139 – A Consumer’s Report, Peter Porter

141 – On Finding a Small Fly Crushed in a Book, Charles Tennyson Turner

142 – Ozymandias, Percy Bysshe Shelley

143 – Away, Melancholy, Stevie Smith

The Bay, by James Baxter

Background

James Baxter was born in Dunedin, New Zealand, in 1926, and produced a large number of poems in his short life (he died at the age of 46). He wrote about New Zealand society and the landscape, about love, religion and myth. Baxter described his own poems as ‘part of a large subconscious corpus of personal myth’ and also commented that what ‘happens is either meaningless to me, or else it is mythology’[1].

Baxter struggled with alcoholism and yet continued to write. Religion was an important influence on his life, and he was baptized as an Anglican, and then as a Catholic, before taking on the spiritual aspects of Maori life. Although Baxter died early from a heart attack, he produced many poems of note, and he is still well known in New Zealand. This poem, The Bay, is one of his earlier published poems.

Structure and language

This poem is written in free verse, as there is no fixed metrical pattern, nor are there rhyming lines. The only noticeable rhymes within the poem come in the first stanza, in the middle of line 1 and at the end of line 3 (bay, say), and in the last stanza, in the middle of line 19 and at the end of line 20. In the first stanza, the word ‘say’ is followed by a colon to stop the reader and introduce the next thought. Again Baxter uses ‘bay’ in the middle of line 19, and then ‘away’ as the last word of the stanza. This has the effect of making the sounds of ‘bay’ and ‘say’, or ‘bay’ and ‘away’ resonate a little longer in the reader’s mind – perhaps an intentional emphasis of the poet.

The poem consists of six lines in the first two stanzas and then eight lines in the last stanza. Baxter uses colons to abruptly stop a thought and introduce a musing in lines 4 and 6; commas within a line also give the reader pause for thought, and perhaps to take in the imagery that Baxter presents (see lines 5, 11, 12, and 14). This shows a feature called caesura, and enjambment (the running of one line to the next) is frequently found with caesura.

Reading the poem as if someone was reminiscing about the past helps to understand how Baxter might have written this or spoken the poem aloud. It also makes it more obvious to see the transition in mood between the three stanzas – the first introduces the bay and the child’s memories, as well as hinting at a certain melancholy; the second stanza further describes the child’s memories; and the last stanza jolts the reader and poet back to the reality of the present time.
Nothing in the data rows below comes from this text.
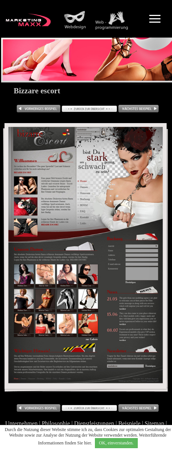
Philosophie (56, 423)
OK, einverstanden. (116, 443)
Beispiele (129, 423)
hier (87, 443)
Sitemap (154, 423)
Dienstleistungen (94, 423)
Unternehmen (21, 423)
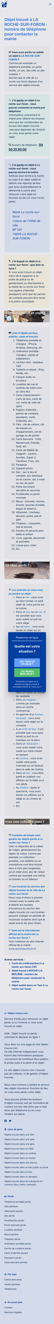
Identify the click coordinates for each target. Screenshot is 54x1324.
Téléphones (10, 1289)
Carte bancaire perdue (15, 1262)
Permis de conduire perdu (17, 1248)
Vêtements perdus (13, 1211)
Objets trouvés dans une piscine (20, 1162)
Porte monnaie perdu (15, 1225)
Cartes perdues (12, 1284)
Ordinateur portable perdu (17, 1243)
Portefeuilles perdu (14, 1220)
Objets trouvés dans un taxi (18, 1172)
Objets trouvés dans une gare (19, 1144)
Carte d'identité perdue (16, 1253)
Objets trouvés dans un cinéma (20, 1153)
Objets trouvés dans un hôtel (19, 1148)
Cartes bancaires (13, 1279)
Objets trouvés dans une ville (19, 1134)
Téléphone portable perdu (17, 1201)
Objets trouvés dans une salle (19, 1139)
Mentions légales (13, 1312)
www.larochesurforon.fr (22, 948)
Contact (8, 1307)
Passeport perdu (12, 1257)
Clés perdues (11, 1206)
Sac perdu (9, 1215)
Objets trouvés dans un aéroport (20, 1176)
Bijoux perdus (11, 1234)
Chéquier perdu (12, 1239)
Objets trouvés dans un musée (19, 1158)
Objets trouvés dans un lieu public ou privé (26, 1167)
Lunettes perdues (13, 1229)
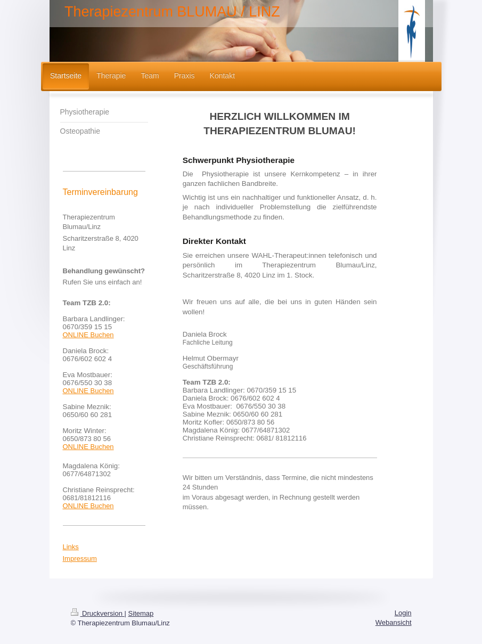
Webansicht (393, 622)
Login (403, 613)
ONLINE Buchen (88, 335)
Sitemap (141, 613)
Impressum (80, 559)
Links (71, 547)
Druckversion (98, 613)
For effect, Baxter uses alliteration ‘cliffs with carved names’ (l.7), ‘boats from the banks’ (l.9), ‘carved cliffs’ (l.11), ‘thousand times’ (l.13), ‘stand like stone’ (l.20) – all examples can be used to emphasise the images, such as the harsh ‘c’ sound of cut cliffs with carved names, or to emphasise the words such as ‘thousand times’ (hyperbole - an exaggeration).

Baxter’s only simile in the poem, ‘stand like stone’ (l.20) can be felt from either the child’s or grown man’s perspective. More important to Baxter than personification, or other abstract forms of figurative language, it appears important to the poet to make this childhood place vivid and true to the reader (as it might have been to him). So, each stanza is peppered with descriptive terms, such as:

‘a lake of rushes where we bathed’ (l.1-2)
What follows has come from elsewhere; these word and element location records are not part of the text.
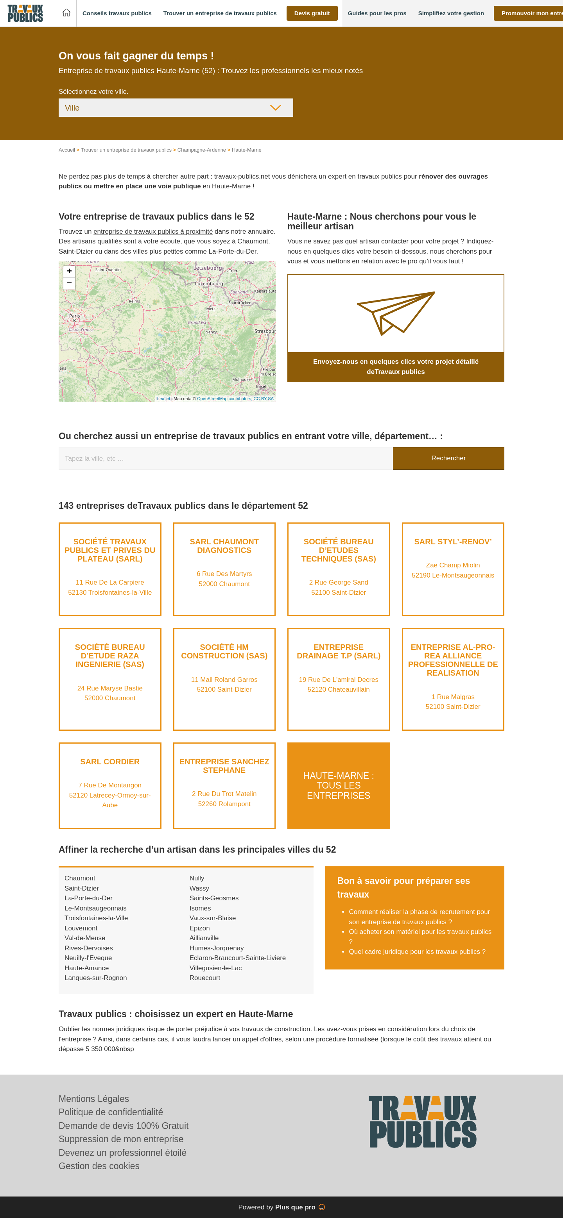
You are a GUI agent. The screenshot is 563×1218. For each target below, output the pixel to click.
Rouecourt (205, 978)
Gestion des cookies (99, 1166)
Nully (197, 878)
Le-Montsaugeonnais (96, 908)
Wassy (199, 888)
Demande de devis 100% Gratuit (123, 1126)
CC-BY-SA (263, 398)
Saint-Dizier (82, 888)
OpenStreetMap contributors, (225, 398)
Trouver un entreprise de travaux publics (126, 150)
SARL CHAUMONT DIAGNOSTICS (224, 545)
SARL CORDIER (110, 761)
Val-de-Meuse (85, 938)
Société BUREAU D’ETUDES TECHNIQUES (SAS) (338, 550)
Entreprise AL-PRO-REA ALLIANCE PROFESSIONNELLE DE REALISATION (453, 660)
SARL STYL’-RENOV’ (453, 541)
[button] (117, 13)
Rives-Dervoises (89, 948)
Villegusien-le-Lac (216, 968)
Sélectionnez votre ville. (94, 91)
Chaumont (80, 878)
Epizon (200, 928)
‘changed in the bamboos’ (l.2)

‘the alley overgrown’ (l.5)

‘cliffs with carved names’ (l.7)

‘beside the Maori ovens’ (l.8)

‘banks of the pumice creek’ (l.9)

and so on

Tone

To define this poem, it could be argued that it is a lyrical elegy. That is, it is a songlike poem that expresses the thoughts and feelings of the poet, and is elegiac as Baxter mourns something lost (his childhood perspective, simpler pleasures, wasted time?).

At first glance, it seems to be a straightforward description of a childhood playground, but there is a hint of conflict, or retrospect, as in ‘How many roads we take that lead to Nowhere’ (l.4). This also has a similar theme to Robert Frost’s The Road Not Taken, and Thomas Hood’s Past and Present.Does Baxter feel that time has been wasted in childhood, or mistakes made in the paths taken in his present life? This conflict is also presented in line 6, ‘Not that veritable garden where everything comes easy’. Is this a reference to Eden, and the fact that he sees his Eden is as lost as his childhood? The ambiguity that Baxter introduces in the stanza may be as much for his own benefit as for the readers, who will draw their own conclusions based off their particular experiences.

The second stanza also has conflicting tones – that of wistful memories of racing boats or swimming, and of the physically colder memories of ‘autumnal shallows growing cold in amber water’ (l.10-11) or of the menacing Maori ‘taniwha’ (l.12). It appears that Baxter cannot shake the more sombre adult perspective from his childhood memories, as the third stanza shows evidence of the ominous ‘little spiders’ (l. 13) that are in fact ‘poisonous and quick’ (l.14).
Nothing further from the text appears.